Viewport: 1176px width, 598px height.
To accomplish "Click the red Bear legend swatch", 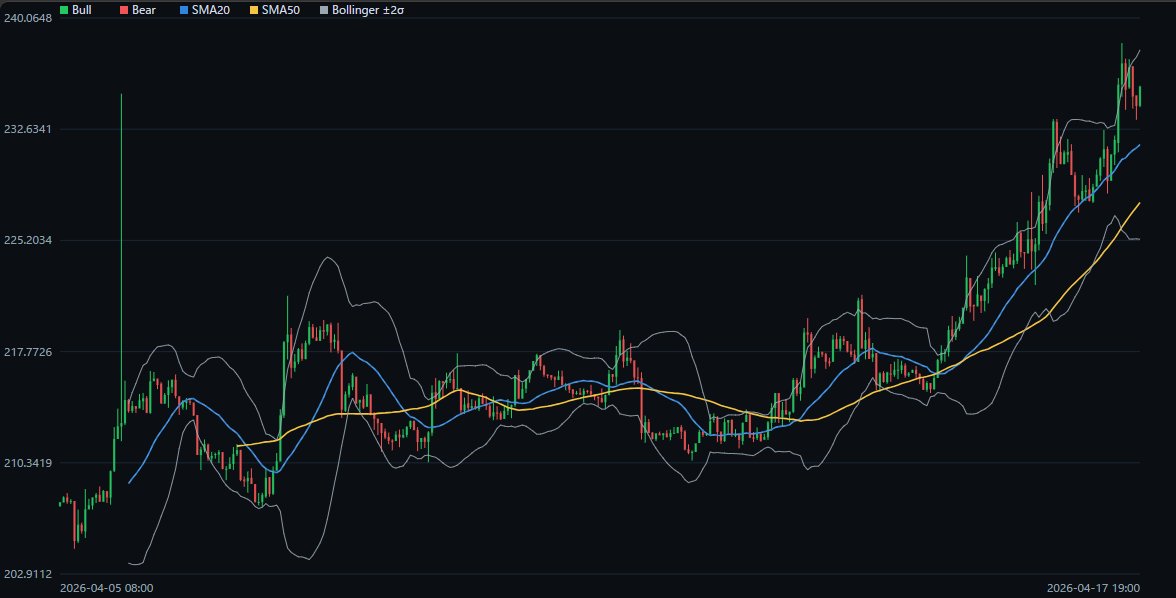I will pos(124,9).
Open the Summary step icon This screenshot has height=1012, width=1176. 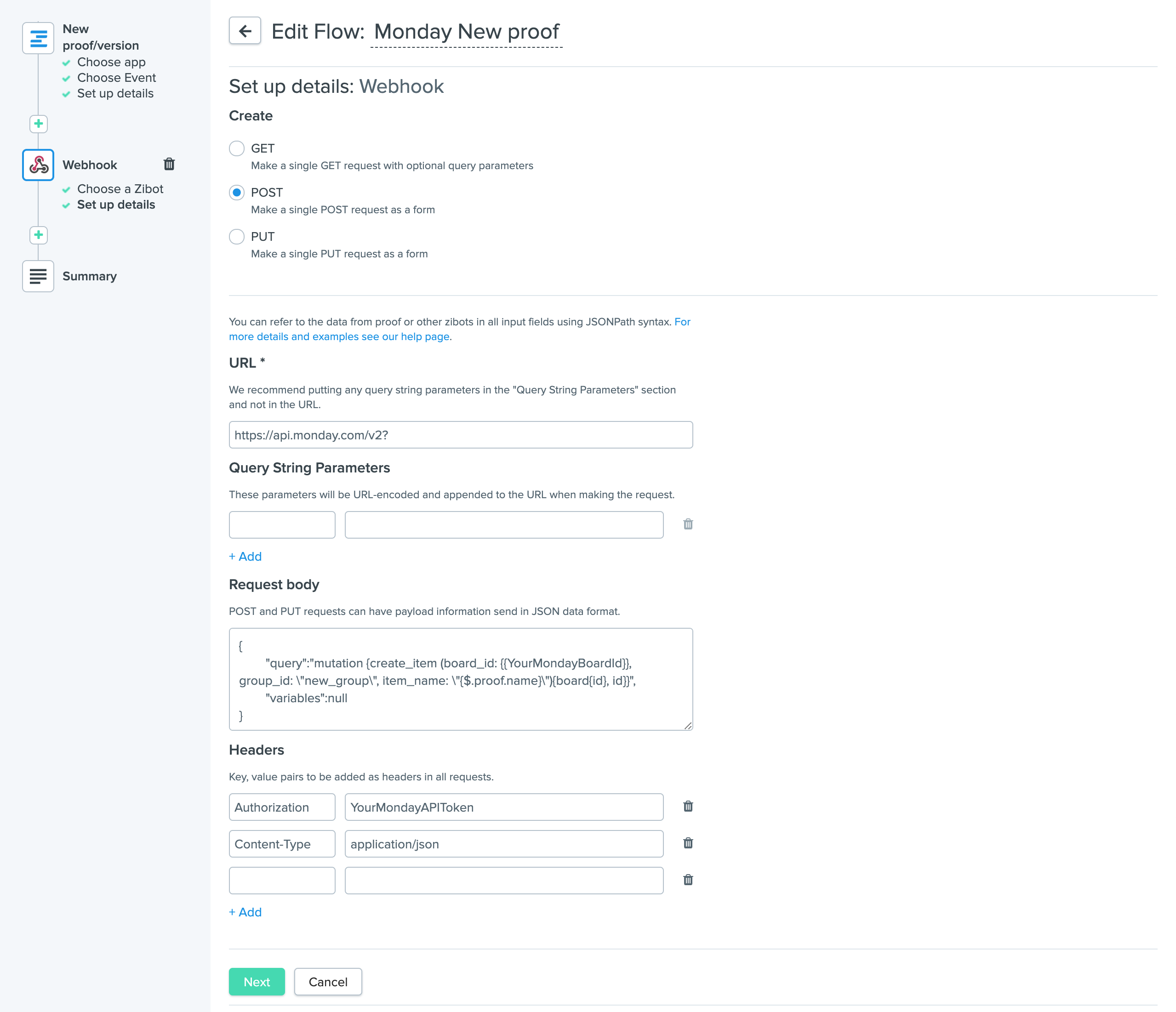pyautogui.click(x=38, y=276)
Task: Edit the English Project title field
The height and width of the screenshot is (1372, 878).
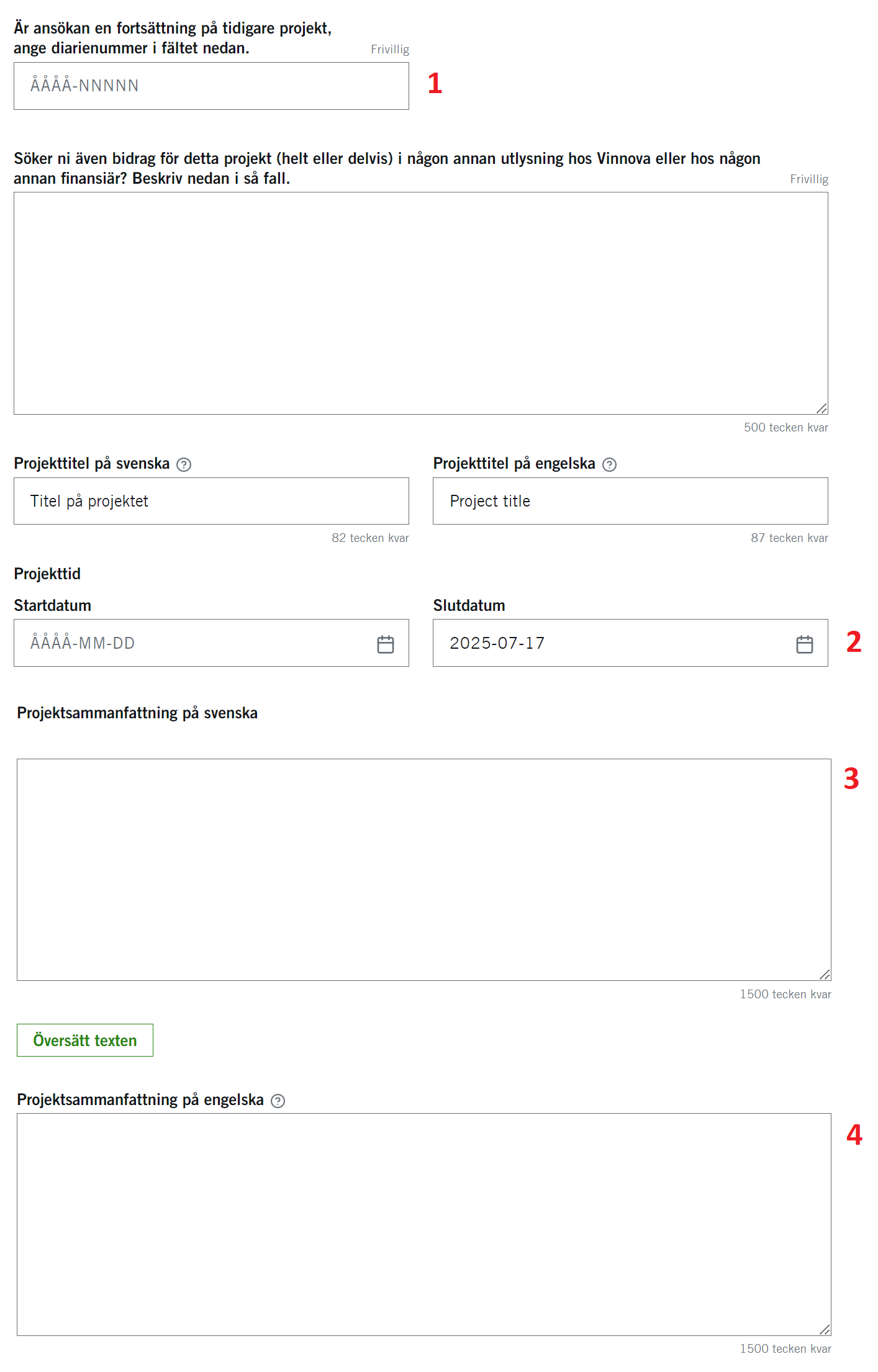Action: point(630,501)
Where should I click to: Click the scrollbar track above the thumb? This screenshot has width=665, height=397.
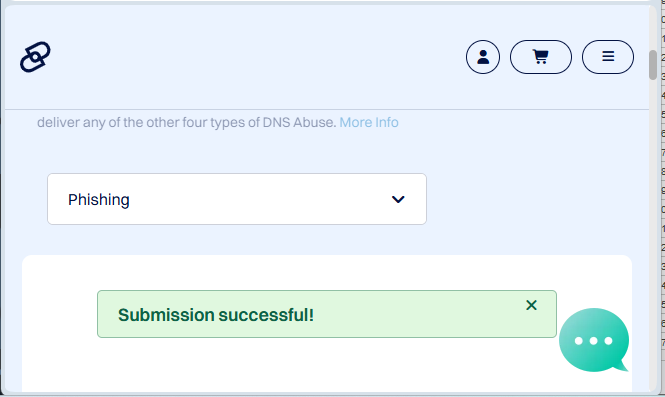tap(653, 28)
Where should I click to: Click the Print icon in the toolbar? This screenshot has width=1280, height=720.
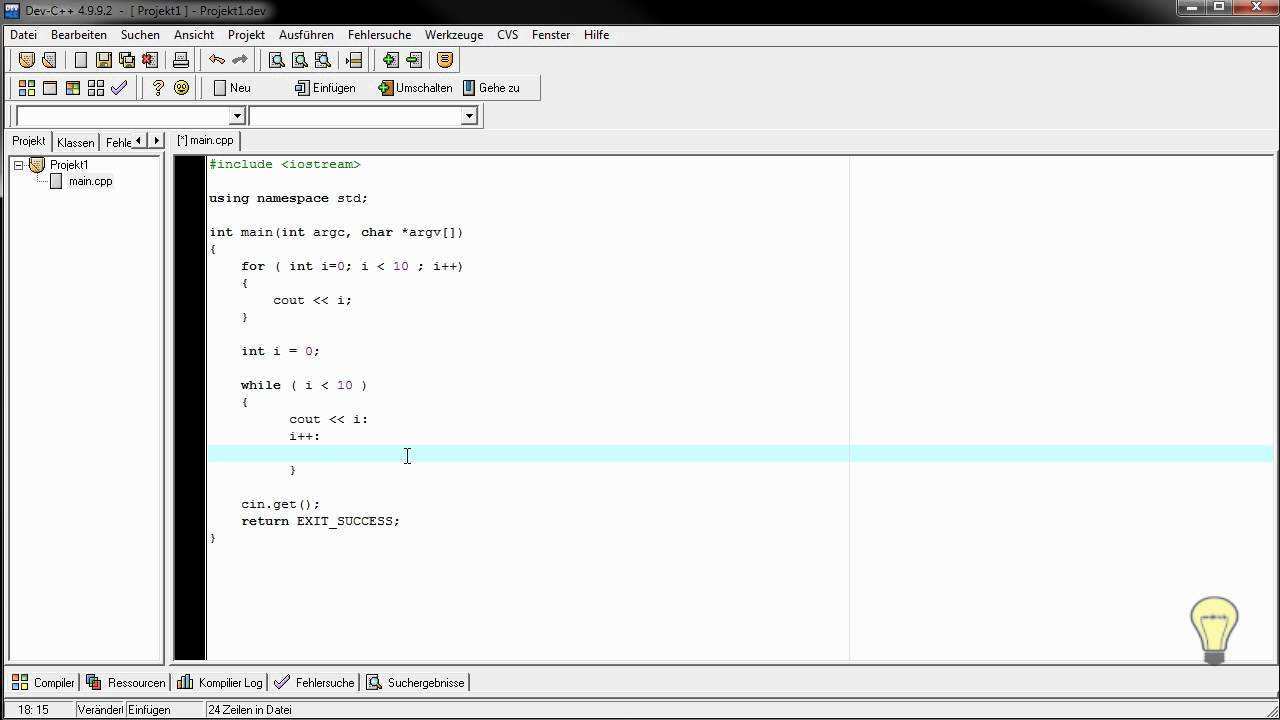(181, 60)
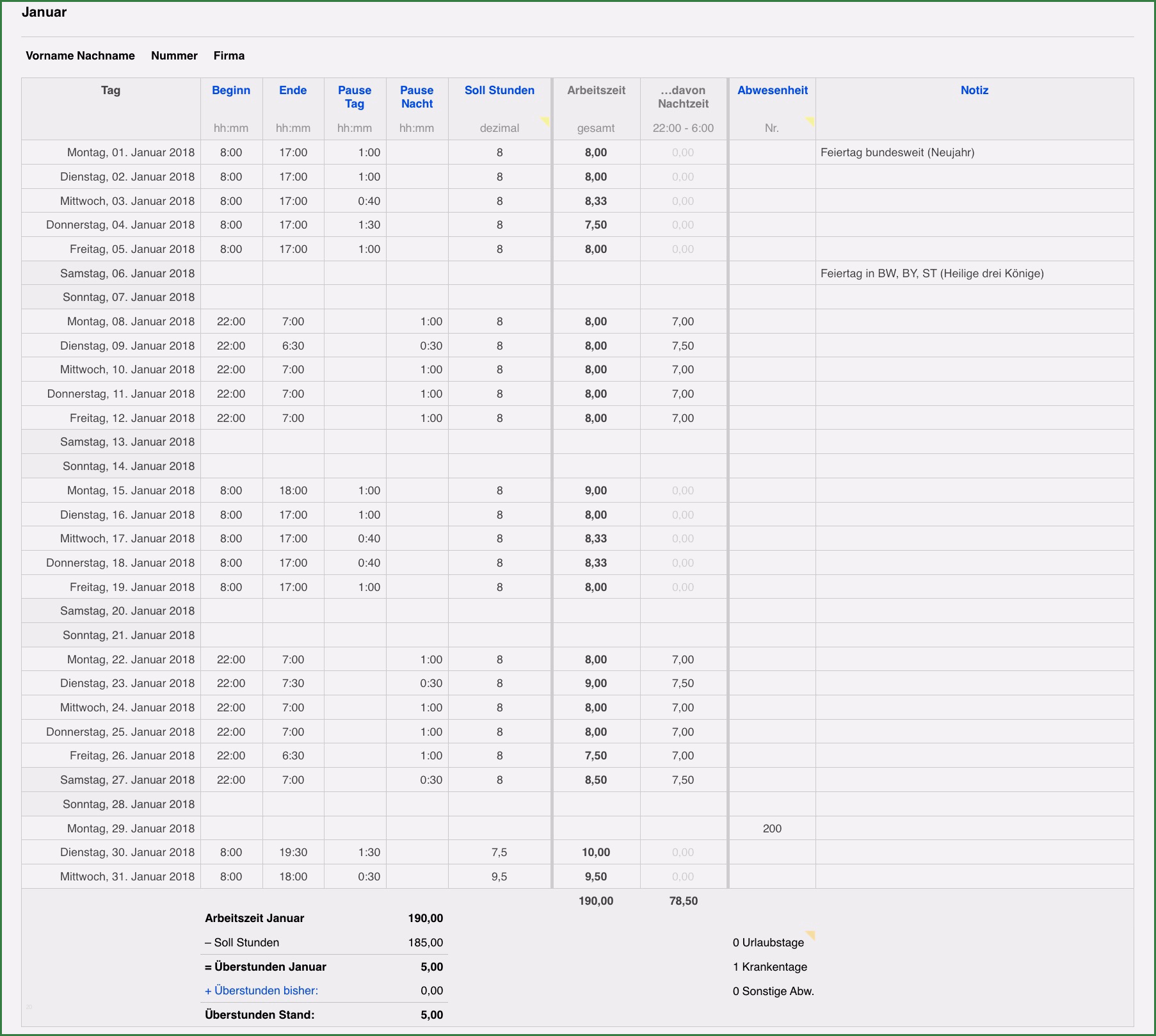Select the Neujahr holiday note cell

[x=974, y=152]
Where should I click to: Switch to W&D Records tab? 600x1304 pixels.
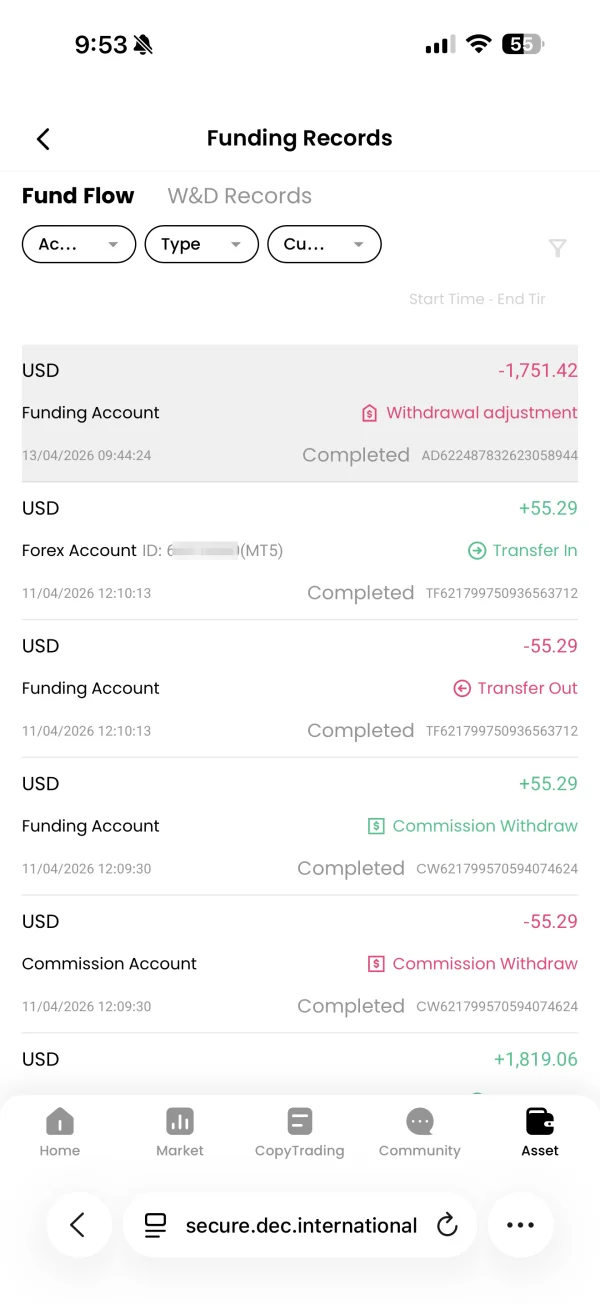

• • • •

• _Task objective_
Return word for word the line bearing "Task: Edit the English Project title field" and every later line of the entries, but none of the pictures.

• _Task answer_
Task: Edit the English Project title field
The height and width of the screenshot is (1372, 878).
Action: point(630,501)
Where should I click to: Click the scrollbar track above the thumb? This screenshot has width=665, height=397.
tap(653, 28)
Where should I click to: Click the Print icon in the toolbar? This screenshot has width=1280, height=720.
(181, 60)
Select the Neujahr holiday note cell

[x=974, y=152]
Where should I click to: Switch to W&D Records tab? 600x1304 pixels.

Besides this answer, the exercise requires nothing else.